- _Problem details_
Copy out, unchanged, the part of the material that opens with the line containing "This screenshot has height=704, width=1076." and closes with the line containing "Image resolution: width=587", both of those lines included.

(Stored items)
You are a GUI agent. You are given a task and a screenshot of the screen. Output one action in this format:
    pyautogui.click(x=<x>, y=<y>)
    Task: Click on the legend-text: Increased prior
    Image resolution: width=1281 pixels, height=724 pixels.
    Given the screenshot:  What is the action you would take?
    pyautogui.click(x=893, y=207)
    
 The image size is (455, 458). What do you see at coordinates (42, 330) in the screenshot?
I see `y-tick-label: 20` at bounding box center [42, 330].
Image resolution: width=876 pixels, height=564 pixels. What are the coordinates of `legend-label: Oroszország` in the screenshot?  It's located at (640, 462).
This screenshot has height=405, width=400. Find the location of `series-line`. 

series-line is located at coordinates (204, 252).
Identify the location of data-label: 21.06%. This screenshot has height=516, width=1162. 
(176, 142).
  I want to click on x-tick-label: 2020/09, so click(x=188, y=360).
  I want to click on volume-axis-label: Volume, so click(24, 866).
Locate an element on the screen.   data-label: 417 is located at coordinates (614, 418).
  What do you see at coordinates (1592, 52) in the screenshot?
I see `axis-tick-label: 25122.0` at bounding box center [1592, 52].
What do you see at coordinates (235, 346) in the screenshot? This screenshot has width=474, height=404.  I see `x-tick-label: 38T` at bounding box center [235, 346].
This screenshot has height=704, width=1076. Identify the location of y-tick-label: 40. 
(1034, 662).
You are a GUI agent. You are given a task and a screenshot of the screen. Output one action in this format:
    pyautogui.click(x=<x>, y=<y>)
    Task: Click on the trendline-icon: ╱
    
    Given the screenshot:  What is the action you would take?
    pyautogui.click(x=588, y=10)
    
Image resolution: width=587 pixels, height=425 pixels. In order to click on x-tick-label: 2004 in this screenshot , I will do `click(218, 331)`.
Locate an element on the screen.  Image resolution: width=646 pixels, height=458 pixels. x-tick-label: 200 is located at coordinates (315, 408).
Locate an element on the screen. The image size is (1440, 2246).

- _Answer space_
This screenshot has height=704, width=1076. Identify the location of y-tick-label: 40. 
(1034, 662).
You are a GUI agent. You are given a task and a screenshot of the screen. Output one action in this format:
    pyautogui.click(x=<x>, y=<y>)
    Task: Click on the trendline-icon: ╱
    
    Given the screenshot:  What is the action you would take?
    pyautogui.click(x=588, y=10)
    
Image resolution: width=587 pixels, height=425 pixels. In order to click on x-tick-label: 2004 in this screenshot , I will do `click(218, 331)`.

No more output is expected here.